Destruction from Wednesday's quake was centered in Peru's southern desert, near the oasis city of Ica and nearby Pisco, about 125 miles southeast of the capital of Lima.

Hundreds had gathered in the pews of the San Clemente church on Wednesday - the day Roman Catholics celebrate the Virgin Mary's rise into heaven - for a special Mass marking one month since the death of a Pisco man.

With minutes left in the Mass, the church's ceiling began to break apart. The shaking lasted for an agonizing two minutes, burying 200 people, according to the town's mayor. On Thursday, only two stone columns and the church's dome rose from a giant pile of stone, bricks, wood and dust.

Rescuers laid out the dust-covered dead beneath bloodstained sheets in the city's plaza. Civil defense workers then arrived and zipped them into body bags. But relatives searching desperately for the missing unzipped the bags, sobbing each time they recognized a familiar face.

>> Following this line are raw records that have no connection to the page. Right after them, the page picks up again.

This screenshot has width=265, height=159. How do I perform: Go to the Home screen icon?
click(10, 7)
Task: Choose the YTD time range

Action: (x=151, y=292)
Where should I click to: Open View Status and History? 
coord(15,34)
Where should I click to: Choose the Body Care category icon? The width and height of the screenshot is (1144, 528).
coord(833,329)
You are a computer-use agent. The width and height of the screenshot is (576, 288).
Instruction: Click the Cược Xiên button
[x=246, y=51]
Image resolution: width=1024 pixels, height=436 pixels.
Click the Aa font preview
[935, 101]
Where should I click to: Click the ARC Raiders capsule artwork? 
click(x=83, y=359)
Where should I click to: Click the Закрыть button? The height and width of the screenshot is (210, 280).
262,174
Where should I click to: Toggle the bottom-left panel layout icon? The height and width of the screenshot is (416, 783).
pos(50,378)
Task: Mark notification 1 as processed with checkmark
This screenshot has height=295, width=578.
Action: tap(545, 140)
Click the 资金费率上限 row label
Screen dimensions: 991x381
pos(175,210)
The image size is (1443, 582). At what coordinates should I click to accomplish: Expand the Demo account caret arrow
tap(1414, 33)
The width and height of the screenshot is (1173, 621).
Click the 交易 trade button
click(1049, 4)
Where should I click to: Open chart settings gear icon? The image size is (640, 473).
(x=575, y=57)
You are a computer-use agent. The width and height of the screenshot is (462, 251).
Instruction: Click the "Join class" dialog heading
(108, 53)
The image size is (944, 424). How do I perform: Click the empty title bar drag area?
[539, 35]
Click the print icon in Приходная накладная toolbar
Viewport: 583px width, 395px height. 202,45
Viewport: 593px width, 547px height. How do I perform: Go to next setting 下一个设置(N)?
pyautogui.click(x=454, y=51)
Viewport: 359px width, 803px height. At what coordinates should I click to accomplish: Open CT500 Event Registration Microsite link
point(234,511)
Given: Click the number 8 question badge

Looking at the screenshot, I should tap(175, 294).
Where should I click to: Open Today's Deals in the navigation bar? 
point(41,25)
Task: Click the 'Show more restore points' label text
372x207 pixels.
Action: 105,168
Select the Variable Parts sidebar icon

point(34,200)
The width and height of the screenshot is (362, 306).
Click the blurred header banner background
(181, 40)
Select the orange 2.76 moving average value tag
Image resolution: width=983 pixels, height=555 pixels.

Few in the traumatized crowds would talk with journalists. One man shouted at the bodies of his wife and two small daughters as they were pulled from the rubble: "Why did you go? Why?"

Pisco Mayor Juan Mendoza told Lima radio station CPN, sobbing: "The dead are scattered by the dozens on the streets. We don't have lights, water, communications. Most houses have fallen. Churches, stores, hotels - everything is destroyed."

As dusk fell, Health Minister Carlos Vallejos said finding survivors seemed increasingly unlikely.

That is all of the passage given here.